Wednesday, 29 April 2009

UK and Libya make prisoner deal

[The following is from the BBC News website. The full text can be read here.]

The UK has signed a prisoner transfer agreement with Libya, the Foreign Office has confirmed. [Note by RB: More accurately, the agreement, which was signed some time ago, has now been formally ratified by both countries and is now in force.]

The agreement will allow the man convicted of the Lockerbie bombing to apply to serve the rest of his sentence in a Libyan jail.

Abdelbasset Ali al-Megrahi, 57, who has prostate cancer, is currently being held in Greenock prison in Scotland.
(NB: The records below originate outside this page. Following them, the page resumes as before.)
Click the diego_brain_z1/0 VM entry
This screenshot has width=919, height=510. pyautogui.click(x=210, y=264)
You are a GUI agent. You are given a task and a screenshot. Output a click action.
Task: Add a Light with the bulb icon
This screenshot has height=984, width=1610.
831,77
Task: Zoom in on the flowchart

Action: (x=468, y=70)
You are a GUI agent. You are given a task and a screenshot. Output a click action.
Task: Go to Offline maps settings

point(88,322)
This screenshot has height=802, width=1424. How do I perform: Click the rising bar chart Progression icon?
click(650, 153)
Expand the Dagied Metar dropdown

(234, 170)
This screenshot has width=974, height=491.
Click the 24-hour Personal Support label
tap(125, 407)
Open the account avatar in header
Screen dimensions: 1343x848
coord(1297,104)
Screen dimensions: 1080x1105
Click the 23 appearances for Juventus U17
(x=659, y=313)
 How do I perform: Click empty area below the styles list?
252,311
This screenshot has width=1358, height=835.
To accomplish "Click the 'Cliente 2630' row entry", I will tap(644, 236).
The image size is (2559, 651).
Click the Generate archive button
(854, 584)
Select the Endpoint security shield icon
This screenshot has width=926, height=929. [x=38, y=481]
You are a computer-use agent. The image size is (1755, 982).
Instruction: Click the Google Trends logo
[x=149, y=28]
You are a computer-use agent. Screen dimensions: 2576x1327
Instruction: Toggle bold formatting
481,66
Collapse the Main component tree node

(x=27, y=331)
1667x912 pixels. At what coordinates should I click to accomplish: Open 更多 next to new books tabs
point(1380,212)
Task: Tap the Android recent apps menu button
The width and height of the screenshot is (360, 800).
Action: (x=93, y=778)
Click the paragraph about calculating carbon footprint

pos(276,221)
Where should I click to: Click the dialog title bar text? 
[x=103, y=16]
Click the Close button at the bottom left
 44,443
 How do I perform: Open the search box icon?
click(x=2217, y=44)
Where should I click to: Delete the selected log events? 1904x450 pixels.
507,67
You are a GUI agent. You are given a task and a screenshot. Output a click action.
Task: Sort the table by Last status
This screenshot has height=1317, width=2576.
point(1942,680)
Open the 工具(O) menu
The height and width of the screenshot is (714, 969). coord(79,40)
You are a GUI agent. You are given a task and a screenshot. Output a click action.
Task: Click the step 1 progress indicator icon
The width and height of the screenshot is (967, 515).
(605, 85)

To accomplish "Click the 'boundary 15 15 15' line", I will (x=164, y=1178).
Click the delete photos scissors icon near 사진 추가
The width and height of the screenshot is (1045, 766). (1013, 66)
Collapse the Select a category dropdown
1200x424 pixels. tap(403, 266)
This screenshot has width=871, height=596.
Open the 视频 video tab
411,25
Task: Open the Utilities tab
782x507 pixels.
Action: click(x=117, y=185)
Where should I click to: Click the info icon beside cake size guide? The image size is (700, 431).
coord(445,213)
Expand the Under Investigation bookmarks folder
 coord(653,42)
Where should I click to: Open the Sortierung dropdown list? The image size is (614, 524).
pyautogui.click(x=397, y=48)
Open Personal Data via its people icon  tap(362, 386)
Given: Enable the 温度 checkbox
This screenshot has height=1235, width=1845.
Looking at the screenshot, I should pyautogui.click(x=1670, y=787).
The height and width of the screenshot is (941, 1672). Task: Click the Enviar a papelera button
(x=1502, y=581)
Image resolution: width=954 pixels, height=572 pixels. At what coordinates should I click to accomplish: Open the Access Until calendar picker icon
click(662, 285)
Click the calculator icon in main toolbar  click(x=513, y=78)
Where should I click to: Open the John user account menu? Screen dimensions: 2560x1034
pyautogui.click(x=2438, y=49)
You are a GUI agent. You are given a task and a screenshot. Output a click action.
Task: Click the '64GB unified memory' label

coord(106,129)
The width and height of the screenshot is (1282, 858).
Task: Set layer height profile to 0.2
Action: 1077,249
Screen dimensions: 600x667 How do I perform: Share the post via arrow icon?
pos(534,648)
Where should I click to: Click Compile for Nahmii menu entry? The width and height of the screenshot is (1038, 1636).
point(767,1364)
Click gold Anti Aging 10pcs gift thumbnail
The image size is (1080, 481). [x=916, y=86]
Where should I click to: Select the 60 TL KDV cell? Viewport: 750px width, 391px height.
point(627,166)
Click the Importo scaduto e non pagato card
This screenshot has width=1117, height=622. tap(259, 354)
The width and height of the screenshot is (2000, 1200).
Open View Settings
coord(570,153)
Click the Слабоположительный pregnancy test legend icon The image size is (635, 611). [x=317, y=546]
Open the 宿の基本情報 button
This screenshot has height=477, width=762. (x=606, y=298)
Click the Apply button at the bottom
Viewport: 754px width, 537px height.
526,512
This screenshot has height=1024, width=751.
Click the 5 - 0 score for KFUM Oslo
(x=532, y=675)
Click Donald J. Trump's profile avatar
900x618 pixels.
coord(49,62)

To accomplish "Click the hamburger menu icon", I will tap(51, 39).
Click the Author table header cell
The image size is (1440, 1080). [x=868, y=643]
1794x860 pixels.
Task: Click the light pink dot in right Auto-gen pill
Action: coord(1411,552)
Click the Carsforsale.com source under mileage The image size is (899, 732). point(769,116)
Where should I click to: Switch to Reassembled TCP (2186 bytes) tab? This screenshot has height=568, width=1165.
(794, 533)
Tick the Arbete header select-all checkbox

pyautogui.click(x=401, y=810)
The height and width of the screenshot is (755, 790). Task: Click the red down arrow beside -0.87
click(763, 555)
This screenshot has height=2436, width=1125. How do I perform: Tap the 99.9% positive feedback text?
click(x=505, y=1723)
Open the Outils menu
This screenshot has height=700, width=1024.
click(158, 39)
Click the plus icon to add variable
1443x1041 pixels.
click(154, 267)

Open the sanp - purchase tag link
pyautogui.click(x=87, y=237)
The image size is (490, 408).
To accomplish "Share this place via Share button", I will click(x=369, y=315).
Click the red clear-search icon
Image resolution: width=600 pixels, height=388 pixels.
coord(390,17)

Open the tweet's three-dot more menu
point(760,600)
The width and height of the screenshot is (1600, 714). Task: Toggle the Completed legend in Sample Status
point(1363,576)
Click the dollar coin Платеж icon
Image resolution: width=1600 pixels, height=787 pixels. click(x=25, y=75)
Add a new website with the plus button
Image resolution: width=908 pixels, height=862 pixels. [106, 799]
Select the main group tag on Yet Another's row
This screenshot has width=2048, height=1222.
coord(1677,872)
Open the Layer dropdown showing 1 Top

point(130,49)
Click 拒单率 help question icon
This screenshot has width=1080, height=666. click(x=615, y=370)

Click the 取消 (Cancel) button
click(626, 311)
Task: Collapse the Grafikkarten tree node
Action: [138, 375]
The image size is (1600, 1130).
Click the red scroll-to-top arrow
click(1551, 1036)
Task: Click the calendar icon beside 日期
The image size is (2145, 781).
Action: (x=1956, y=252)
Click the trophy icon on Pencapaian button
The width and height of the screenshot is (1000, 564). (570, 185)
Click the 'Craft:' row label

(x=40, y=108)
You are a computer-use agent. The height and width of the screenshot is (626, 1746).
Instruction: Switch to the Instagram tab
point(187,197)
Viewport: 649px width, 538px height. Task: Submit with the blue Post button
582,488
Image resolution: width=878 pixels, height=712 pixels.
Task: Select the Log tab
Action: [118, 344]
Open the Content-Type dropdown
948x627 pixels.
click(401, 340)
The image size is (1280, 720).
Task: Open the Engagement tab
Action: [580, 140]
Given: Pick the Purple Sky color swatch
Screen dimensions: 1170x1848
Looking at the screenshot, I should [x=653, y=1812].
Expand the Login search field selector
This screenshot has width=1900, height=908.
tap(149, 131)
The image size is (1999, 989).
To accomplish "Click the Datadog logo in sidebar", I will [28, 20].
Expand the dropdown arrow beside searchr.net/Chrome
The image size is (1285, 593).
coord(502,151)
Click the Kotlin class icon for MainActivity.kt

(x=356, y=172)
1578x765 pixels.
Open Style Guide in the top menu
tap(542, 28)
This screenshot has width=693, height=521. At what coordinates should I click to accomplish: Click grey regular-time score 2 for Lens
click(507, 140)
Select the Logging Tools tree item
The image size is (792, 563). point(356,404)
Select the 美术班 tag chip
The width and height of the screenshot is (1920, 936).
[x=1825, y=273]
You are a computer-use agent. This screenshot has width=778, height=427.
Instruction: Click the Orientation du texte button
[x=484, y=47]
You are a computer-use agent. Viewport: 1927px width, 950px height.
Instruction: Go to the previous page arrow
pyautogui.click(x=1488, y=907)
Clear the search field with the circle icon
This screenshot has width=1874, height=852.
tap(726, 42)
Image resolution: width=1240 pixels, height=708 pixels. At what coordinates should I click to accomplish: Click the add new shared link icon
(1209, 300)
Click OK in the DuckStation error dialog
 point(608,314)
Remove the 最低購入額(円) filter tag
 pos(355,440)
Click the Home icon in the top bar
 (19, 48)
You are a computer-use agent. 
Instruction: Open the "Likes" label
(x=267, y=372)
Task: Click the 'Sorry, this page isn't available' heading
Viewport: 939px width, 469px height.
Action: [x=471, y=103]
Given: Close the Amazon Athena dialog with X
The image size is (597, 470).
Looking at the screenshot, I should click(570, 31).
He has begun a second appeal against his conviction for the 1988 attack on Pan AM Flight 103. (...)

Any possible transfer to a Libyan prison would depend on Megrahi dropping his current appeal, which is expected to last a year.

And any transfer agreement would have to be ratified by Scottish ministers, who would have the final say before the Foreign Office. [Note by RB: I am not sure precisely what this means. The correct position is that, if an application for transfer is made, it is the Scottish Government that has to decide whether or not to grant it.]

There has been no comment from Megrahi's legal team about whether they are to apply for him to be transferred to a Libyan jail.

Megrahi's second appeal is being heard by five judges in Edinburgh, headed by Scotland's senior judge, the Lord Justice General, Lord Hamilton.

He has already lost one appeal against his conviction for the 1988 atrocity in which 270 people died.

Since then he has been in prison in Scotland, and must remain in jail until at least 2026.